* **Data shown**:
============================================================
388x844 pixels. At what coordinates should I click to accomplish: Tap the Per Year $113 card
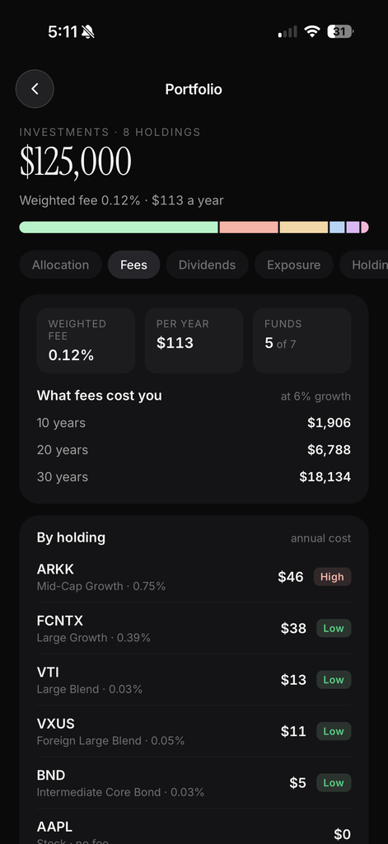click(194, 340)
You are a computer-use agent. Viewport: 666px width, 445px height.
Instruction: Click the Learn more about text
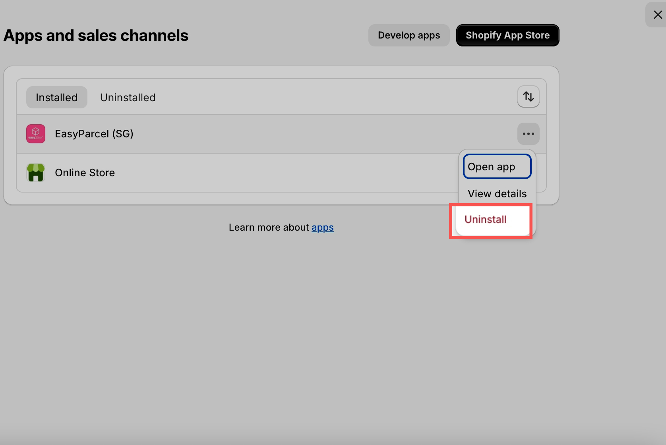(269, 227)
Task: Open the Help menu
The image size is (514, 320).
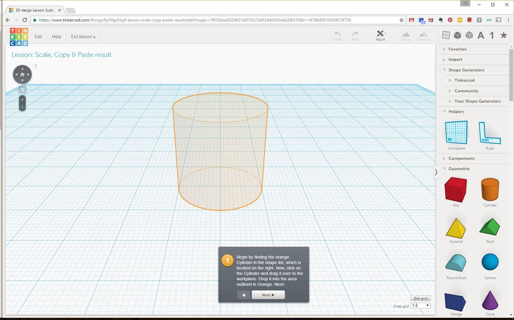Action: pyautogui.click(x=56, y=36)
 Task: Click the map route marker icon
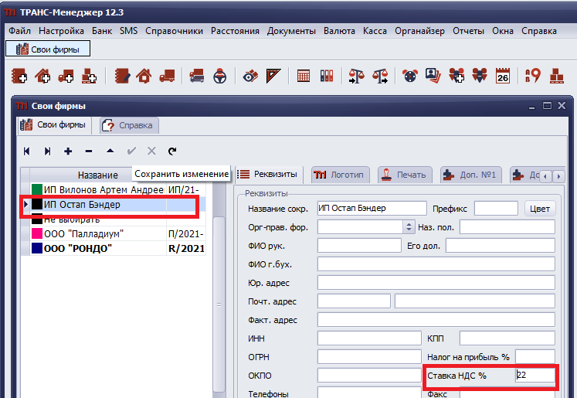532,76
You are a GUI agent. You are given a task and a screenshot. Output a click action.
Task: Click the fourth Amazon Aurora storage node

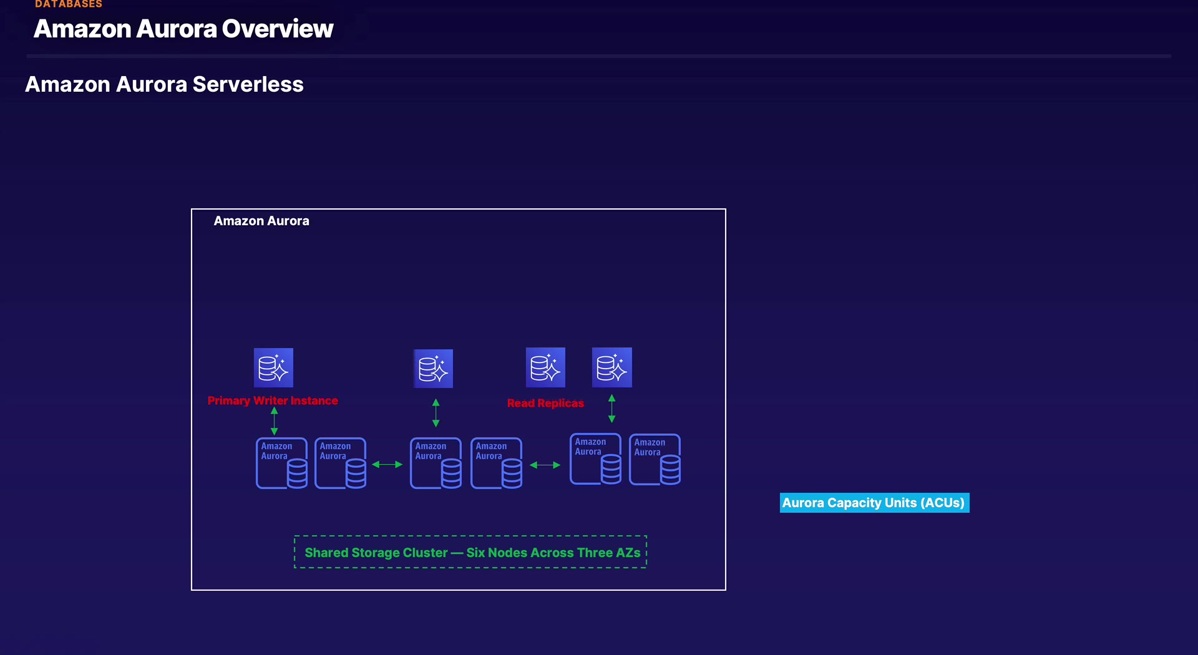pos(497,463)
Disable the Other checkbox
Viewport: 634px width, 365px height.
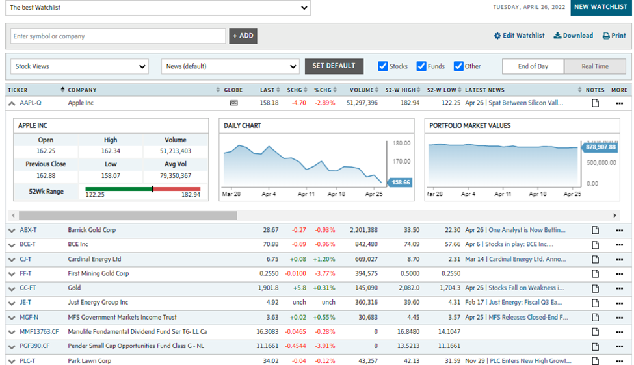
============================================================
Leave out the pictures and copy exactly the lines from the one with "You are a GUI" through the last line of the records above.

You are a GUI agent. You are given a task and a screenshot. Output a click action.
Task: Click the fourth Amazon Aurora storage node

pos(497,463)
Disable the Other checkbox
Viewport: 634px width, 365px height.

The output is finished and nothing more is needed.